The formula for predicting the cavity size is this:
R = C (Y^(1/3)/(rho*h)^(0.25))
R is the radius, C is a constant depending on the material, Y is the yield, rho is the density of the material, h is the depth of the explosion. ^ means it's a power (because you can't do small text on the forum.)
The oceanic crust is, on the surface, sedimentary rocks, then basalt, then gabbros and other metamorphic rocks. The biggest part of the oceanic crust is these metamorphic rocks, this is in what the Macondo prospect is, this is what we drilled into to get to it.
A quick search tells us that gabbro density varies from 2.90 to 3.10, let's average this to 3.
Now unfortunately we don't have the C constant in the document for gabbro. But the closest rock in the ones we have is granite, the only other volcanic rock. So for the sake of the argument, let's use it's C constant. I'll average it out to 59.09.
Now our yield is the same, 100kT
Our depth h is 4.5km, or 4500m (Let's exclude the water, even though we shouldn't and treat this as emerged landscape.)
We have: R = 59.09 (100^(1/3)/(3*4500)^0.25)
And so R = 25.4 meters.
So we get a cavity with a diameter of 50 meters or about that, below big oil reservoir, and not all of these 50 meters will be usable because there's a very high chance that it will fill itself with rubble.

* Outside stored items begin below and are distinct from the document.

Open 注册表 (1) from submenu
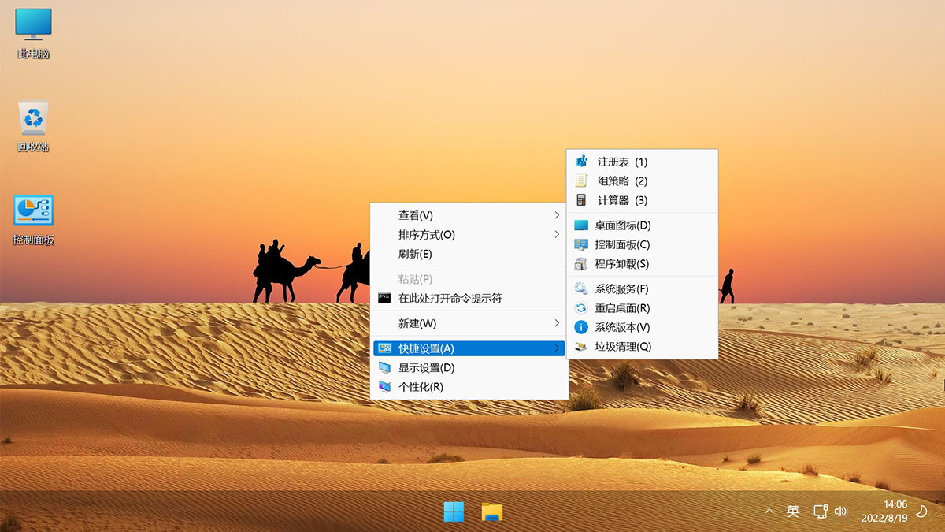The width and height of the screenshot is (945, 532). coord(621,162)
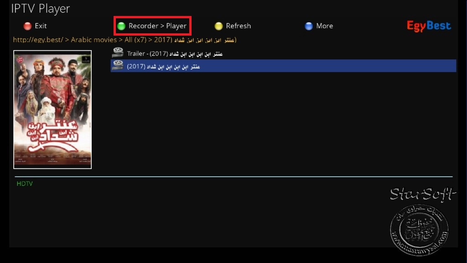Viewport: 467px width, 263px height.
Task: Click the HDTV quality label
Action: click(x=25, y=184)
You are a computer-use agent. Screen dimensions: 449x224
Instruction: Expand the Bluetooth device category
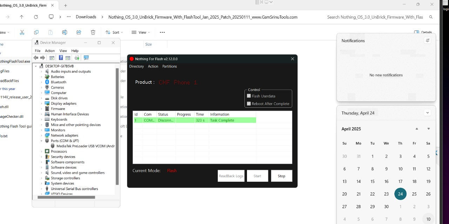click(41, 82)
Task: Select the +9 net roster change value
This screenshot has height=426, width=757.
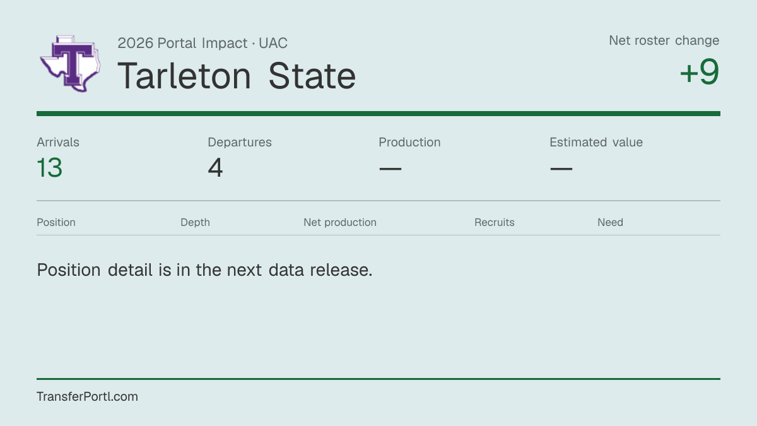Action: [x=700, y=73]
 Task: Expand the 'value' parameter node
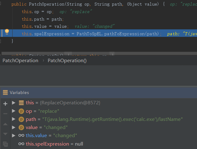13,127
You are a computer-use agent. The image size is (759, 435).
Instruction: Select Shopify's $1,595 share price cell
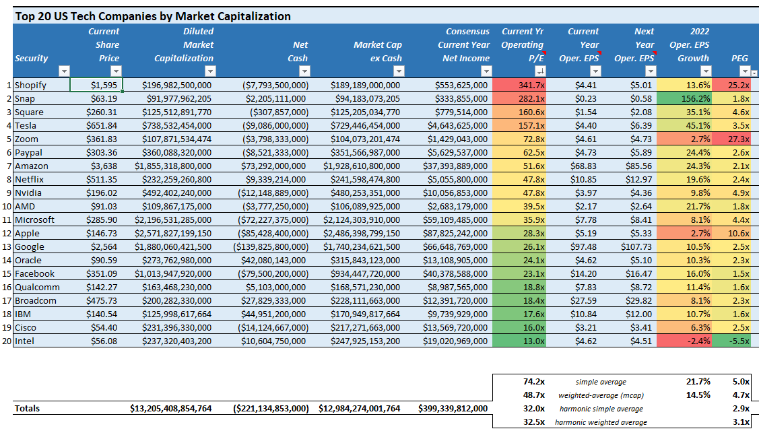[95, 85]
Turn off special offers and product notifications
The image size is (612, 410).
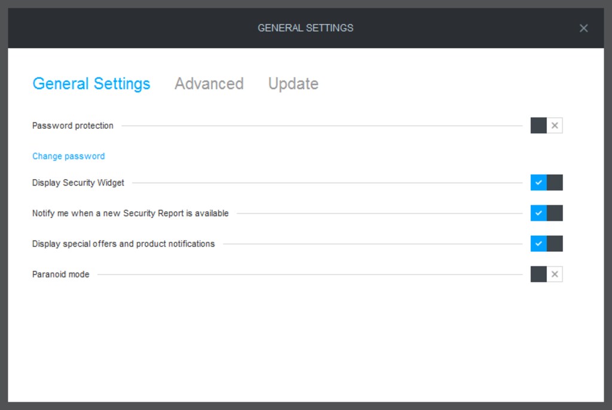coord(546,243)
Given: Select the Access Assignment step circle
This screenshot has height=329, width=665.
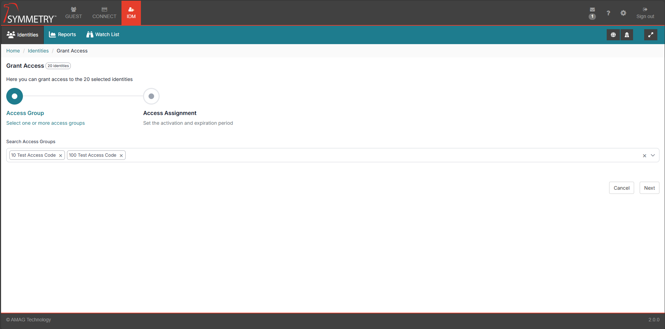Looking at the screenshot, I should pos(151,96).
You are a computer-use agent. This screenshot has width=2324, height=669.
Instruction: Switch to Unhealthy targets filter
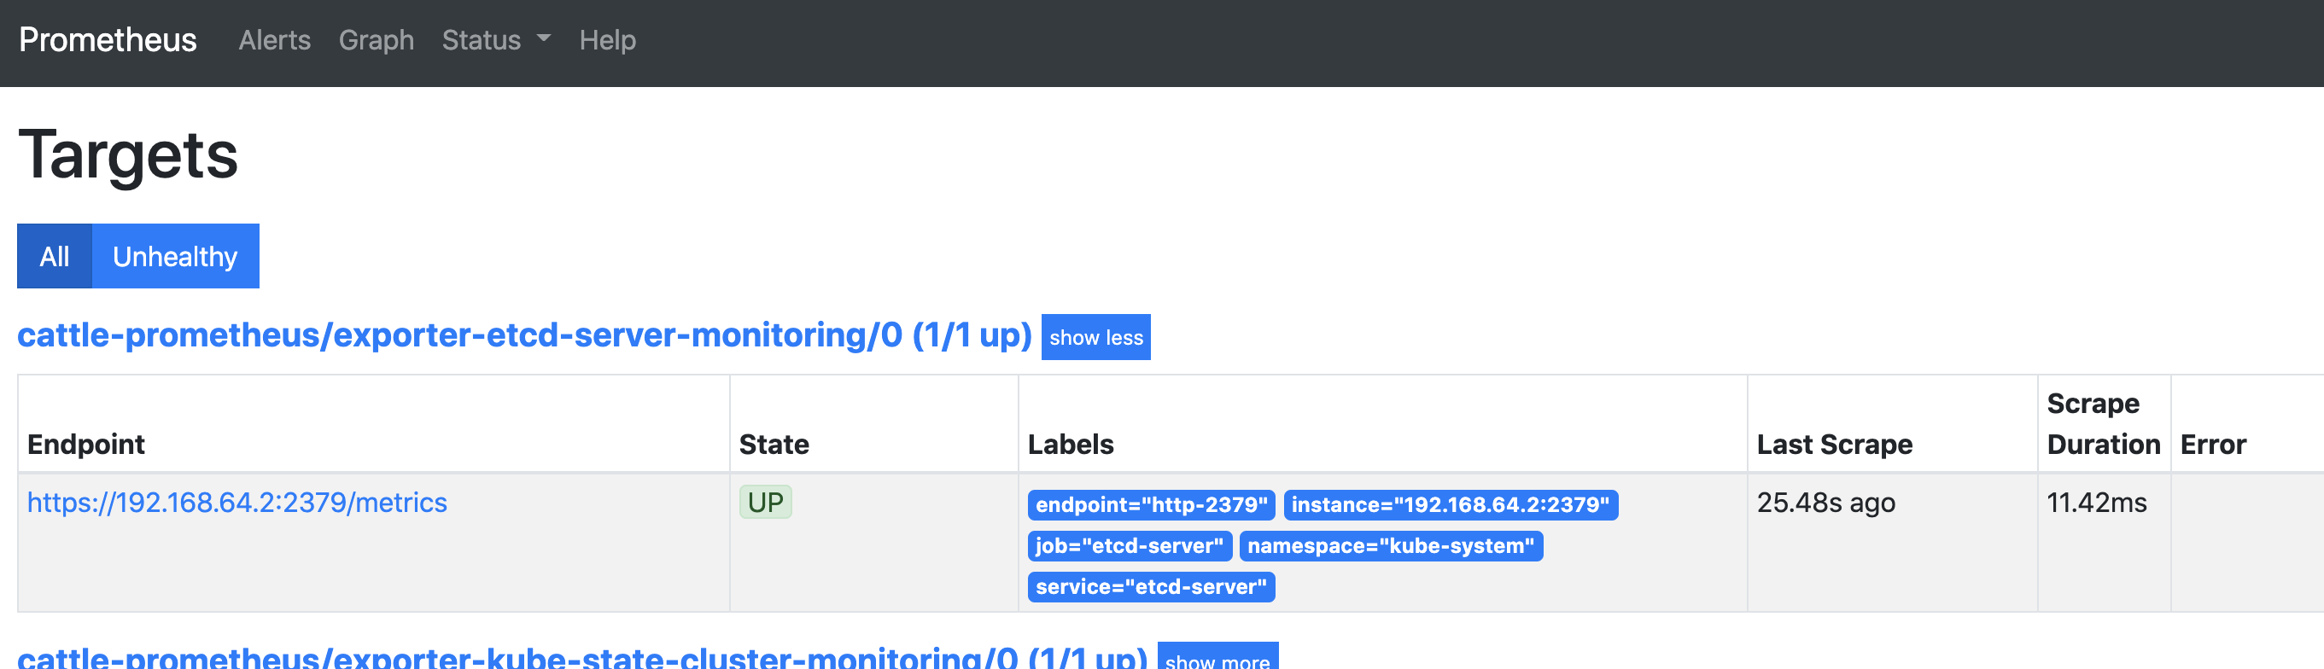click(x=175, y=256)
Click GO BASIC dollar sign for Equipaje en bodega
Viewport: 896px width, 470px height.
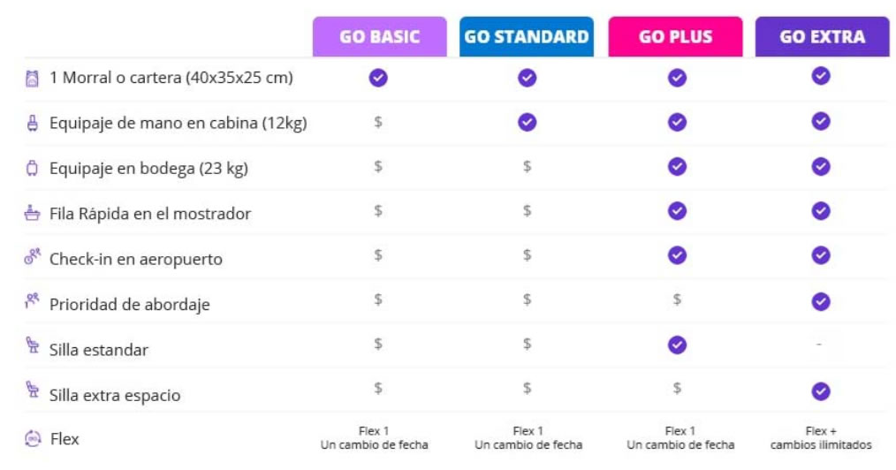[x=377, y=166]
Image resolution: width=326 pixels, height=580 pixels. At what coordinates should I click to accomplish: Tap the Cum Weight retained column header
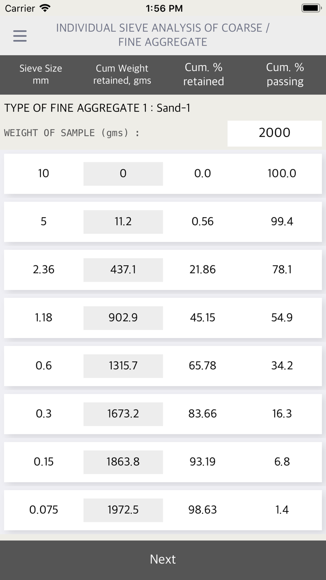coord(122,75)
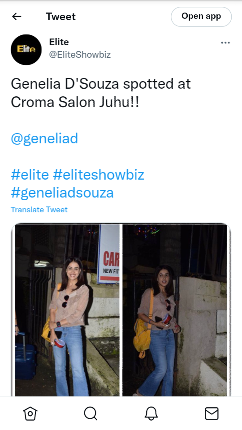Click the Open app button
The width and height of the screenshot is (242, 430).
pos(201,17)
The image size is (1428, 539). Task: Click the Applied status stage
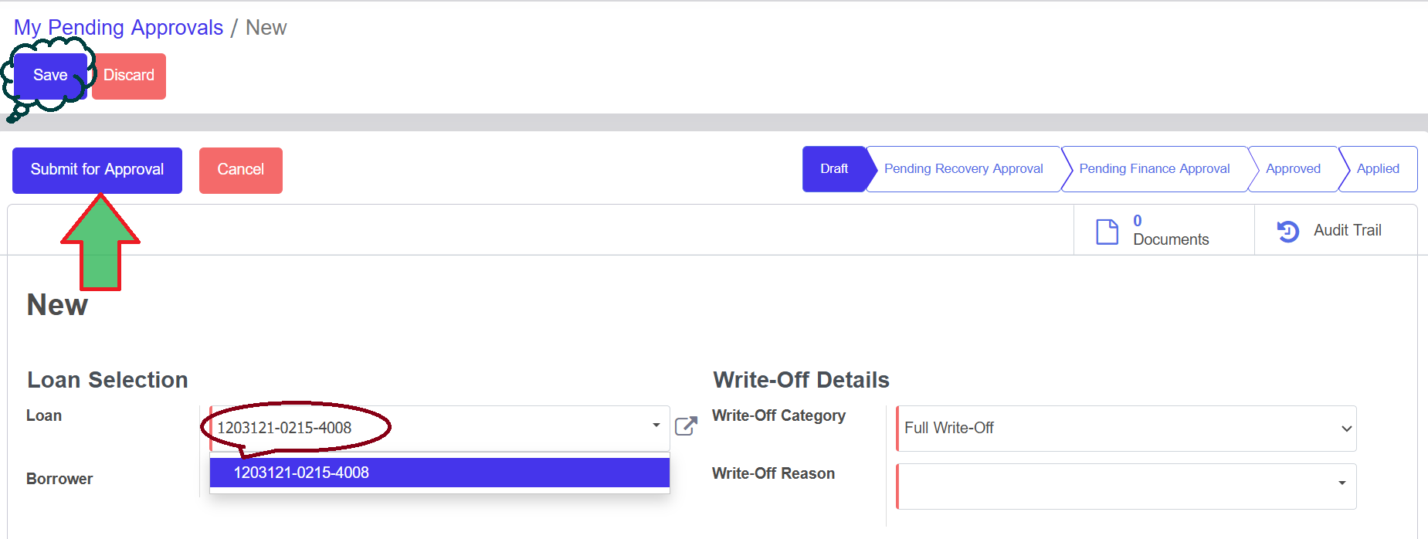(x=1377, y=169)
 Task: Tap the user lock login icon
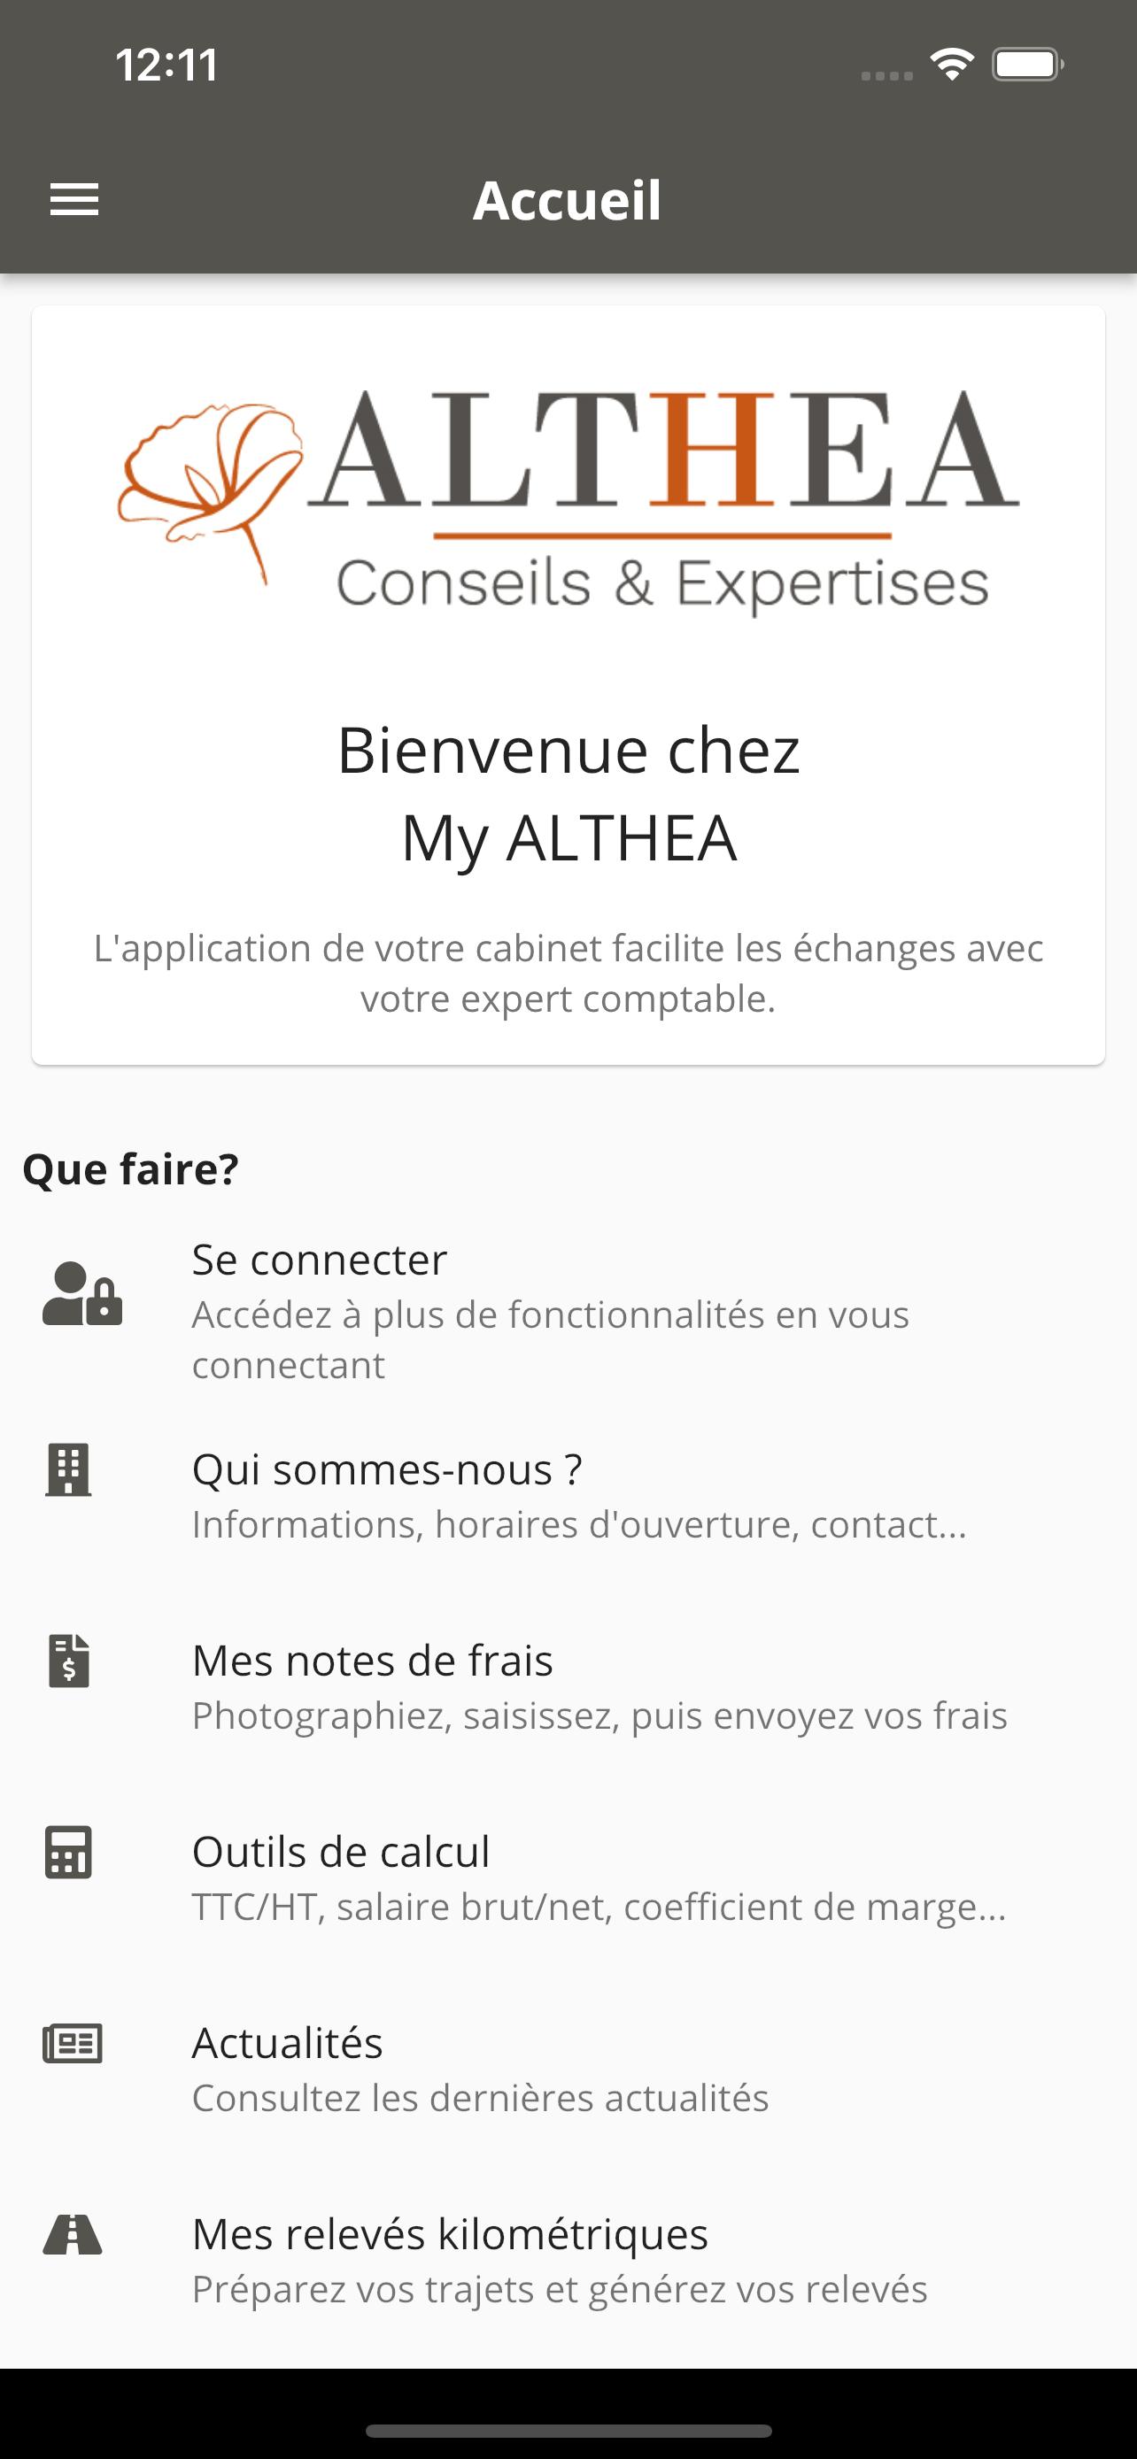click(82, 1293)
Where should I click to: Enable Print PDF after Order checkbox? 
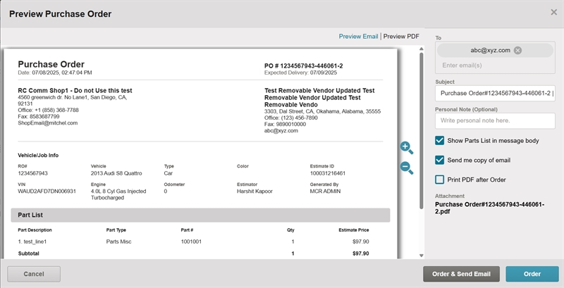click(x=440, y=180)
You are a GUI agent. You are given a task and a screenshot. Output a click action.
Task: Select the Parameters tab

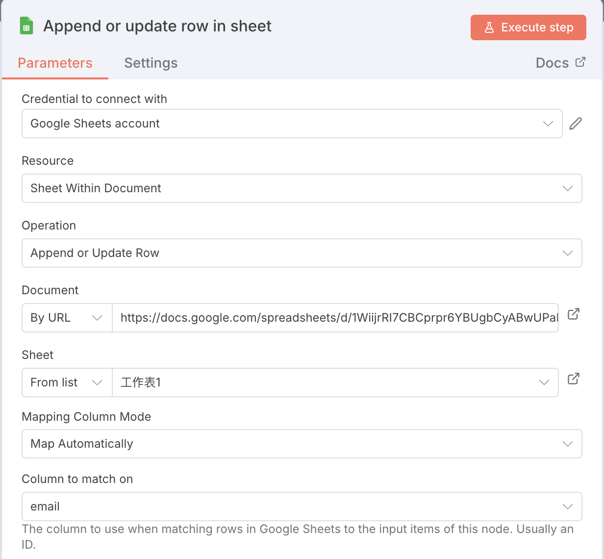click(x=55, y=63)
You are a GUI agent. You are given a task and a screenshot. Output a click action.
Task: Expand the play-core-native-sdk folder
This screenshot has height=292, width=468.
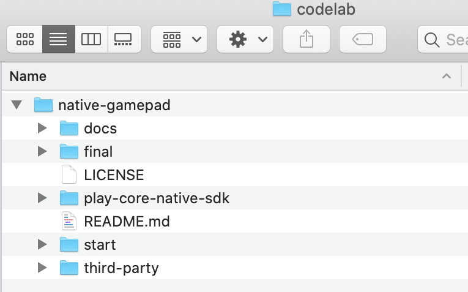tap(42, 198)
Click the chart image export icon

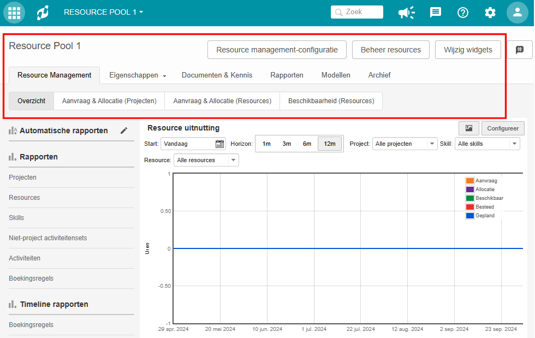pos(469,128)
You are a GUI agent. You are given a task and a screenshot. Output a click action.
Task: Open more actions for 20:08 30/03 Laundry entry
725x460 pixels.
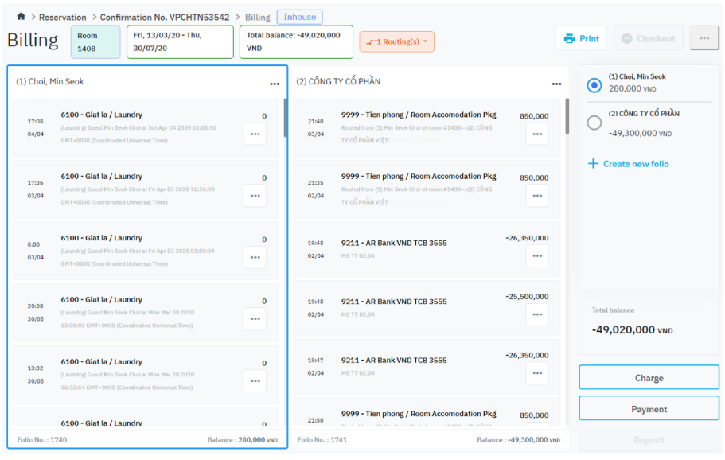tap(255, 318)
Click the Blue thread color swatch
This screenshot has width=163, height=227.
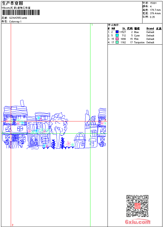117,32
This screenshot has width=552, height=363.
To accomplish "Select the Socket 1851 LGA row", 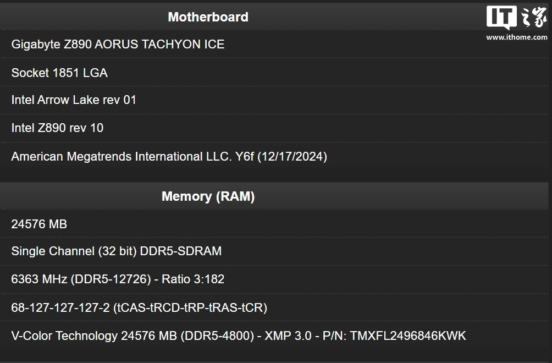I will click(x=59, y=73).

Oh and using a higher yield to make the cavity bigger, well I thought about that too. According to
this Wikipedia page, we have the yields for nuclear weapons around the world. However note that we can't use every yield because the device has to fit down into a well bore right? I think the highest would be the W88 nuclear device, and with that yield (500kT) we get a radius of 43 meters. Still not a lot compared to the volume of oil we would want to drain down using the theory you presented. Of course this would also be filled with rubble so it would drain even less.
I don't think this nuclear explosion thing can work at all.
maybe so